The Heart of Winter is an endearing and honest portrayal of a long marriage, capturing the joys and struggles. I like how, rather than romanticizing commitment, the story embraces its complexities—the sacrifices, misunderstandings, and enduring devotion that shape a shared life. Bittersweet and deeply moving, it highlights the resilience that keeps two people bound together through the seasons of life. This book is a compelling read for anyone who appreciates stories of deep emotional resonance.

 

If you liked The Heart of Winter, you might also like: 


This is a Love Story
by Jessica Soffer
New York: Dutton, 2025. 295 pages. Fiction

For fifty years Abe and Jane have been coming to Central Park, as starry-eyed young lovers, as frustrated and exhausted parents, as artists watching their careers take flight. They came alone when they needed to get away from each other, and together when they had something important to discuss. The Park has been their witness for half a century of love. Until now. Jane is dying, and Abe is recounting their life together as a way of keeping them going: the parts they knew--their courtship and early marriage, their blossoming creative lives--and the parts they didn't always want to know--the determined young student of Abe's looking for a love story of her own, and their son, Max, who believes his mother chose art over parenthood and who has avoided love and intimacy at all costs. Told in various points of view, even in conversation with Central Park itself, these voices weave in and out to paint a portrait as complicated and essential as love itself.

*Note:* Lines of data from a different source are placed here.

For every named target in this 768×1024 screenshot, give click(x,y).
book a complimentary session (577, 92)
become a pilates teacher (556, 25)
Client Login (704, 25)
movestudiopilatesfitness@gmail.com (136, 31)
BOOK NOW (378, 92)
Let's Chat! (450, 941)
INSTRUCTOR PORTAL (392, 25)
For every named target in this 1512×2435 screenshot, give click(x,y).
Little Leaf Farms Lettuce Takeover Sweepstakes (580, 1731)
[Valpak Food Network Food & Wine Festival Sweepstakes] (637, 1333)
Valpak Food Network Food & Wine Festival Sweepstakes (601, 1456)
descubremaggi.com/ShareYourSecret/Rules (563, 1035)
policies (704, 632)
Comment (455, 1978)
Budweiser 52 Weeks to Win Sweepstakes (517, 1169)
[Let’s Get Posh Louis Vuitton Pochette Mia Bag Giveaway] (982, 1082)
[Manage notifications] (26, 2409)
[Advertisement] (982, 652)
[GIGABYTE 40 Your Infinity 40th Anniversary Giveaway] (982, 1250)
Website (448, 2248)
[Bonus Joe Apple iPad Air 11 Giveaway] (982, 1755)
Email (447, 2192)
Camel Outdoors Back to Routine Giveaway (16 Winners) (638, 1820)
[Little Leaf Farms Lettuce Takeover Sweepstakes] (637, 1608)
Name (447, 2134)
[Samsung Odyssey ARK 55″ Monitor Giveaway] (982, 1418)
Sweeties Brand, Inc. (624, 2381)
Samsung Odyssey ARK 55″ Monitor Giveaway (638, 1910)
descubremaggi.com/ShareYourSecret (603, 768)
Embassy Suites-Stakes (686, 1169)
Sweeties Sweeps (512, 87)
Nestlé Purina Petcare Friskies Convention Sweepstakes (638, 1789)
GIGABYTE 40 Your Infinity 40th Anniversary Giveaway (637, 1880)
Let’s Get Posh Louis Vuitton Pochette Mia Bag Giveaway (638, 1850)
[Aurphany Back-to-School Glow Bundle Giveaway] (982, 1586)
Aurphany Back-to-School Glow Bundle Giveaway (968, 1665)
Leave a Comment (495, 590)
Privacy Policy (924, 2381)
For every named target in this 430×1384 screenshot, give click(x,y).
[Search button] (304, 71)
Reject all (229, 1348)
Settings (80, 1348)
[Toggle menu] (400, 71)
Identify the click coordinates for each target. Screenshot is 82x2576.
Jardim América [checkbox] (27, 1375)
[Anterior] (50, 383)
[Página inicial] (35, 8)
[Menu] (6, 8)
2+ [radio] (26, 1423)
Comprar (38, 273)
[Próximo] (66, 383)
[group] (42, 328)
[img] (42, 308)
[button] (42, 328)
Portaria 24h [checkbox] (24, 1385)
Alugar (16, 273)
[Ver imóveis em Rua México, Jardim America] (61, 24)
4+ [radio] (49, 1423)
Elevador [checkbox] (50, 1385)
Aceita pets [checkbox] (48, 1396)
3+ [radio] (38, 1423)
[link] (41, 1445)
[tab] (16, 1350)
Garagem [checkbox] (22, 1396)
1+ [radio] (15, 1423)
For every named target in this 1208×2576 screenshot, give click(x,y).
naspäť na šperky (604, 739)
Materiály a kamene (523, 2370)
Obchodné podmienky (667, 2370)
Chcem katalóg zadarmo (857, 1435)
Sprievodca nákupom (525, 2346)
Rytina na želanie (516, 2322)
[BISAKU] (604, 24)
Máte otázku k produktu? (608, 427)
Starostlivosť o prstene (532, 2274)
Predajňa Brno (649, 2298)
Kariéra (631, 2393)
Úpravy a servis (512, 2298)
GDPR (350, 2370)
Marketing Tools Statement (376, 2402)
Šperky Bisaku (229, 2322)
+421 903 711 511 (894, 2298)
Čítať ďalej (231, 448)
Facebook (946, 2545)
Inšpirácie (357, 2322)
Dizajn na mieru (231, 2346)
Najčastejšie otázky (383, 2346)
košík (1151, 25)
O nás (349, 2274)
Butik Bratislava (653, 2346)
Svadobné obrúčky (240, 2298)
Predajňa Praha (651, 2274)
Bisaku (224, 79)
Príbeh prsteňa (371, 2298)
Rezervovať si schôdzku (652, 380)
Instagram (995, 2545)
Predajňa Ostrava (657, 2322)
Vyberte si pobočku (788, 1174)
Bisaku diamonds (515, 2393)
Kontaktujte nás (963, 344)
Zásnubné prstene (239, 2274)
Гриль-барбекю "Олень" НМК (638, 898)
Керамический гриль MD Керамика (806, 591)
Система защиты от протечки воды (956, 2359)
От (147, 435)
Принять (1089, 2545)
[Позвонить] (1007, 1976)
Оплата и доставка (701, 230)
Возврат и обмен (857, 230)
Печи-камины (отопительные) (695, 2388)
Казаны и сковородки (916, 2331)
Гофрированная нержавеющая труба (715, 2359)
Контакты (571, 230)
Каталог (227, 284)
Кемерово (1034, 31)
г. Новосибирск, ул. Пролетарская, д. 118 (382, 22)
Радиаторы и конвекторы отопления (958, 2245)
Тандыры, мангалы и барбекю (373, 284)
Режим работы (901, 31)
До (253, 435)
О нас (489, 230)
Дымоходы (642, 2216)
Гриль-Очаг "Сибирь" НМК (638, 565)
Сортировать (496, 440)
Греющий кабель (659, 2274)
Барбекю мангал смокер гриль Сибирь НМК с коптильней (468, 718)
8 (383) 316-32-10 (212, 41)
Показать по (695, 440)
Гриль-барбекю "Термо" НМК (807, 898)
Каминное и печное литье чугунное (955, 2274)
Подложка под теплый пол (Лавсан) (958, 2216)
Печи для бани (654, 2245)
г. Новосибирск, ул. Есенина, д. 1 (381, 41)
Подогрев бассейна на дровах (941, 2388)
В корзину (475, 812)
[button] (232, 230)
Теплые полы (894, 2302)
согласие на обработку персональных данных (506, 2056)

The Collected Regrets of Clover

By Mikki Brammer
St. Martin’s Press, 2023. 314 pages. Fiction

What's the point of giving someone a beautiful death if you can't give yourself a beautiful life? From the day she watched her kindergarten teacher drop dead during a dramatic telling of Peter Rabbit, Clover Brooks has felt a stronger connection with the dying than she has with the living. After the beloved grandfather who raised her dies alone while she is traveling, Clover becomes a death doula in New York City, dedicating her life to ushering people peacefully through their end-of-life process. Clover spends so much time with the dying that she has no life of her own until the final wishes of a feisty old woman send Clover on a trip across the country to uncover a forgotten love story--and perhaps, her happy ending. As she finds herself struggling to navigate the uncharted roads of romance and friendship, Clover is forced to examine what she wants, and whether she'll have the courage to go after it. Probing, clever, and hopeful, The Collected Regrets of Clover turns the normally taboo subject of death into a reason to celebrate life.